§ Input for this task:
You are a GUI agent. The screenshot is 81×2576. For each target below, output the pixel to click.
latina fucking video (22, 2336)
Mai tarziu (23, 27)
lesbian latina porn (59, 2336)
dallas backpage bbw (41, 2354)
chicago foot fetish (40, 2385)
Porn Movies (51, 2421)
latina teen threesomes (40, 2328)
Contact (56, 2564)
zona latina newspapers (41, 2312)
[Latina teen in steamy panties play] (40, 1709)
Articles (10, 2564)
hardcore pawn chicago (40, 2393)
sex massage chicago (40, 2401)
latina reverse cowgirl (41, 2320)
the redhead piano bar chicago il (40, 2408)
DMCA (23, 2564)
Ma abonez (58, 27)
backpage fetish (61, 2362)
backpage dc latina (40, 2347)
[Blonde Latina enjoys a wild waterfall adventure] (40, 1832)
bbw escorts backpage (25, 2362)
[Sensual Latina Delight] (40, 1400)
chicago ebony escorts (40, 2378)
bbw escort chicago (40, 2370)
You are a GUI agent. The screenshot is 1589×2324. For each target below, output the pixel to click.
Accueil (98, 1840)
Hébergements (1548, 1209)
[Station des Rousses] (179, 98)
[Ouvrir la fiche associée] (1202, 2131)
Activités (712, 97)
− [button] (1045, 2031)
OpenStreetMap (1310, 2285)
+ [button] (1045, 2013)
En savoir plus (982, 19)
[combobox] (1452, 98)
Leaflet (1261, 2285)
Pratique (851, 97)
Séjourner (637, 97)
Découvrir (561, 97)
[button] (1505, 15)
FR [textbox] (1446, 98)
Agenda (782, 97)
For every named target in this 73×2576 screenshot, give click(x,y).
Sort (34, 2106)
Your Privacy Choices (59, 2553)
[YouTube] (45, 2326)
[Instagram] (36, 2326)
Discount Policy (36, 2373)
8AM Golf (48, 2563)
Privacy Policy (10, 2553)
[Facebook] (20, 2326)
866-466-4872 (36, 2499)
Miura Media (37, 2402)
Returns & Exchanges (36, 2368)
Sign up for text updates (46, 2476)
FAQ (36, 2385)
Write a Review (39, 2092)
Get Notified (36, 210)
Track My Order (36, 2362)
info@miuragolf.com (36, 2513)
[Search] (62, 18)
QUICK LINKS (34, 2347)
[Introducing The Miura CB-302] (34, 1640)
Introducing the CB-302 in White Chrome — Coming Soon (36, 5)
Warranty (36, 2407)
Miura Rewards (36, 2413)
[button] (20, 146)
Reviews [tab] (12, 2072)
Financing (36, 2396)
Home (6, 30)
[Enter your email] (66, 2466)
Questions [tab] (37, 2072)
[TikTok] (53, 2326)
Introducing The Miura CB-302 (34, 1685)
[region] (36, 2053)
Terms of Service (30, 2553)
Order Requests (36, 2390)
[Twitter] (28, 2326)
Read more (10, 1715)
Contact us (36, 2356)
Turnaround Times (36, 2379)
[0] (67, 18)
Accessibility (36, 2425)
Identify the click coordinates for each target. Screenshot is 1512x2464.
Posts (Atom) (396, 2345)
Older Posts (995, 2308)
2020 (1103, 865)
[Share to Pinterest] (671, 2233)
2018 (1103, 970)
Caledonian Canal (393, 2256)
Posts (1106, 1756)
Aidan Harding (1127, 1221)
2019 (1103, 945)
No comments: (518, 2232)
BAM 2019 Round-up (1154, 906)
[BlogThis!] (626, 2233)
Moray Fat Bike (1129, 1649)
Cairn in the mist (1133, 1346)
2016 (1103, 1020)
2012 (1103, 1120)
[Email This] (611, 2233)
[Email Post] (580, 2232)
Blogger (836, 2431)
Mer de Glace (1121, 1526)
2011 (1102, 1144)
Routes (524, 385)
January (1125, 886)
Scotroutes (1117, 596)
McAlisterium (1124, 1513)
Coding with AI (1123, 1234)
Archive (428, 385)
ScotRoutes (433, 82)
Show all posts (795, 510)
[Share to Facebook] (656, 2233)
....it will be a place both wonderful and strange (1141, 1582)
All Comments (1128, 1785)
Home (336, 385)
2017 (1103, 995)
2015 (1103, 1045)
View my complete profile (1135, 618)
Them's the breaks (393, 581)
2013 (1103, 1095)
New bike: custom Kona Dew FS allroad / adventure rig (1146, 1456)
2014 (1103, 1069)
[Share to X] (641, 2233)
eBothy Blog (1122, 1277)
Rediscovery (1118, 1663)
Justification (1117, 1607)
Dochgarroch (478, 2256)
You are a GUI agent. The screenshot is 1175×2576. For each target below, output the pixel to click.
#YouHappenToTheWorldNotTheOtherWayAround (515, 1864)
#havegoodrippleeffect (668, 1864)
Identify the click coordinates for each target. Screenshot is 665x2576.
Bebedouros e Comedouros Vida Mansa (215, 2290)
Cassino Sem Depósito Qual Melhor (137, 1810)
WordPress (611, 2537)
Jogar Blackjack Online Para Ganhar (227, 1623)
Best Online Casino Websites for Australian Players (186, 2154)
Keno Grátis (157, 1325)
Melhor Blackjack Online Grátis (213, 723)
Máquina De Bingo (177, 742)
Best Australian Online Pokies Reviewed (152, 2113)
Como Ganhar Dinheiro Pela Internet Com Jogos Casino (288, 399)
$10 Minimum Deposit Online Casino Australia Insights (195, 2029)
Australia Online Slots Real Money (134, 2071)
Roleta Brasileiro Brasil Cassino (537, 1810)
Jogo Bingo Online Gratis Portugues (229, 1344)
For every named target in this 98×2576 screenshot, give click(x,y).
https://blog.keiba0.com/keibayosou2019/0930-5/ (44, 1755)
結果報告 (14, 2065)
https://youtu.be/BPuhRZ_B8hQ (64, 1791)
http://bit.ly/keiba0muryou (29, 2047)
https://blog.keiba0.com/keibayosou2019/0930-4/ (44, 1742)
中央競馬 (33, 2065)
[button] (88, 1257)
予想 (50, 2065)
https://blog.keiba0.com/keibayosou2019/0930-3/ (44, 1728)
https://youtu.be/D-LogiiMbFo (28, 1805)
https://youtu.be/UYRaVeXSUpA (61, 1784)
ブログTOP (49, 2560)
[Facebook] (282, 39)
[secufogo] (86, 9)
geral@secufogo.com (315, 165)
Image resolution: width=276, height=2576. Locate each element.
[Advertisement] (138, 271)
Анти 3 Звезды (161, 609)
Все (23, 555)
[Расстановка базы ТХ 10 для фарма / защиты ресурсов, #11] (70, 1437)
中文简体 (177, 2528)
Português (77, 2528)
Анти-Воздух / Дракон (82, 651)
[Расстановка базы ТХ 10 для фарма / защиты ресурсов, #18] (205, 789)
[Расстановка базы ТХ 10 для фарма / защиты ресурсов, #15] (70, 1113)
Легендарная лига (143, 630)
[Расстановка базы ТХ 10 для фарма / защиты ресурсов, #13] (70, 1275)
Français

§ Exercise description:
Every line in the material must be repeated verbatim.

§ Output of the task:
You are a GUI agent. The screenshot is 81×2576. For each target below, output the pixel to click.
latina fucking video (22, 2336)
Mai tarziu (23, 27)
lesbian latina porn (59, 2336)
dallas backpage bbw (41, 2354)
chicago foot fetish (40, 2385)
Porn Movies (51, 2421)
latina teen threesomes (40, 2328)
Contact (56, 2564)
zona latina newspapers (41, 2312)
[Latina teen in steamy panties play] (40, 1709)
Articles (10, 2564)
hardcore pawn chicago (40, 2393)
sex massage chicago (40, 2401)
latina reverse cowgirl (41, 2320)
the redhead piano bar chicago il (40, 2408)
DMCA (23, 2564)
Ma abonez (58, 27)
backpage fetish (61, 2362)
backpage dc latina (40, 2347)
[Blonde Latina enjoys a wild waterfall adventure] (40, 1832)
bbw escorts backpage (25, 2362)
[Sensual Latina Delight] (40, 1400)
chicago ebony escorts (40, 2378)
bbw escort chicago (40, 2370)
You are a GUI agent. The screenshot is 1589×2324. For each target below, output the pixel to click.
Accueil (98, 1840)
Hébergements (1548, 1209)
[Station des Rousses] (179, 98)
[Ouvrir la fiche associée] (1202, 2131)
Activités (712, 97)
− [button] (1045, 2031)
OpenStreetMap (1310, 2285)
+ [button] (1045, 2013)
En savoir plus (982, 19)
[combobox] (1452, 98)
Leaflet (1261, 2285)
Pratique (851, 97)
Séjourner (637, 97)
Découvrir (561, 97)
[button] (1505, 15)
FR [textbox] (1446, 98)
Agenda (782, 97)
For every named target in this 73×2576 screenshot, give click(x,y).
Sort (34, 2106)
Your Privacy Choices (59, 2553)
[YouTube] (45, 2326)
[Instagram] (36, 2326)
Discount Policy (36, 2373)
8AM Golf (48, 2563)
Privacy Policy (10, 2553)
[Facebook] (20, 2326)
866-466-4872 (36, 2499)
Miura Media (37, 2402)
Returns & Exchanges (36, 2368)
Sign up for text updates (46, 2476)
FAQ (36, 2385)
Write a Review (39, 2092)
Get Notified (36, 210)
Track My Order (36, 2362)
info@miuragolf.com (36, 2513)
[Search] (62, 18)
QUICK LINKS (34, 2347)
[Introducing The Miura CB-302] (34, 1640)
Introducing the CB-302 in White Chrome — Coming Soon (36, 5)
Warranty (36, 2407)
Miura Rewards (36, 2413)
[button] (20, 146)
Reviews [tab] (12, 2072)
Financing (36, 2396)
Home (6, 30)
[Enter your email] (66, 2466)
Questions [tab] (37, 2072)
[TikTok] (53, 2326)
Introducing The Miura CB-302 (34, 1685)
[region] (36, 2053)
Terms of Service (30, 2553)
Order Requests (36, 2390)
[Twitter] (28, 2326)
Read more (10, 1715)
Contact us (36, 2356)
Turnaround Times (36, 2379)
[0] (67, 18)
Accessibility (36, 2425)
Identify the click coordinates for each target. Screenshot is 1512x2464.
Posts (Atom) (396, 2345)
Older Posts (995, 2308)
2020 (1103, 865)
[Share to Pinterest] (671, 2233)
2018 (1103, 970)
Caledonian Canal (393, 2256)
Posts (1106, 1756)
Aidan Harding (1127, 1221)
2019 (1103, 945)
No comments: (518, 2232)
BAM 2019 Round-up (1154, 906)
[BlogThis!] (626, 2233)
Moray Fat Bike (1129, 1649)
Cairn in the mist (1133, 1346)
2016 (1103, 1020)
2012 (1103, 1120)
[Email This] (611, 2233)
[Email Post] (580, 2232)
Blogger (836, 2431)
Mer de Glace (1121, 1526)
2011 (1102, 1144)
Routes (524, 385)
January (1125, 886)
Scotroutes (1117, 596)
McAlisterium (1124, 1513)
Coding with AI (1123, 1234)
Archive (428, 385)
ScotRoutes (433, 82)
Show all posts (795, 510)
[Share to Facebook] (656, 2233)
....it will be a place both wonderful and strange (1141, 1582)
All Comments (1128, 1785)
Home (336, 385)
2017 (1103, 995)
2015 (1103, 1045)
View my complete profile (1135, 618)
Them's the breaks (393, 581)
2013 (1103, 1095)
New bike: custom Kona Dew FS allroad / adventure rig (1146, 1456)
2014 (1103, 1069)
[Share to X] (641, 2233)
eBothy Blog (1122, 1277)
Rediscovery (1118, 1663)
Justification (1117, 1607)
Dochgarroch (478, 2256)
You are a GUI agent. The screenshot is 1175×2576. For each target below, output the pixel to click.
#YouHappenToTheWorldNotTheOtherWayAround (515, 1864)
#havegoodrippleeffect (668, 1864)
Identify the click coordinates for each target. Screenshot is 665x2576.
Bebedouros e Comedouros Vida Mansa (215, 2290)
Cassino Sem Depósito Qual Melhor (137, 1810)
WordPress (611, 2537)
Jogar Blackjack Online Para Ganhar (227, 1623)
Best Online Casino Websites for Australian Players (186, 2154)
Keno Grátis (157, 1325)
Melhor Blackjack Online Grátis (213, 723)
Máquina De Bingo (177, 742)
Best Australian Online Pokies Reviewed (152, 2113)
Como Ganhar Dinheiro Pela Internet Com Jogos Casino (288, 399)
$10 Minimum Deposit Online Casino Australia Insights (195, 2029)
Australia Online Slots Real Money (134, 2071)
Roleta Brasileiro Brasil Cassino (537, 1810)
Jogo Bingo Online Gratis Portugues (229, 1344)
For every named target in this 98×2576 screenshot, give click(x,y).
https://blog.keiba0.com/keibayosou2019/0930-5/ (44, 1755)
結果報告 (14, 2065)
https://youtu.be/BPuhRZ_B8hQ (64, 1791)
http://bit.ly/keiba0muryou (29, 2047)
https://blog.keiba0.com/keibayosou2019/0930-4/ (44, 1742)
中央競馬 (33, 2065)
[button] (88, 1257)
予想 (50, 2065)
https://blog.keiba0.com/keibayosou2019/0930-3/ (44, 1728)
https://youtu.be/D-LogiiMbFo (28, 1805)
https://youtu.be/UYRaVeXSUpA (61, 1784)
ブログTOP (49, 2560)
[Facebook] (282, 39)
[secufogo] (86, 9)
geral@secufogo.com (315, 165)
Image resolution: width=276, height=2576. Locate each element.
[Advertisement] (138, 271)
Анти 3 Звезды (161, 609)
Все (23, 555)
[Расстановка базы ТХ 10 для фарма / защиты ресурсов, #11] (70, 1437)
中文简体 (177, 2528)
Português (77, 2528)
Анти-Воздух / Дракон (82, 651)
[Расстановка базы ТХ 10 для фарма / защиты ресурсов, #18] (205, 789)
[Расстановка базы ТХ 10 для фарма / защиты ресурсов, #15] (70, 1113)
Легендарная лига (143, 630)
[Расстановка базы ТХ 10 для фарма / защиты ресурсов, #13] (70, 1275)
Français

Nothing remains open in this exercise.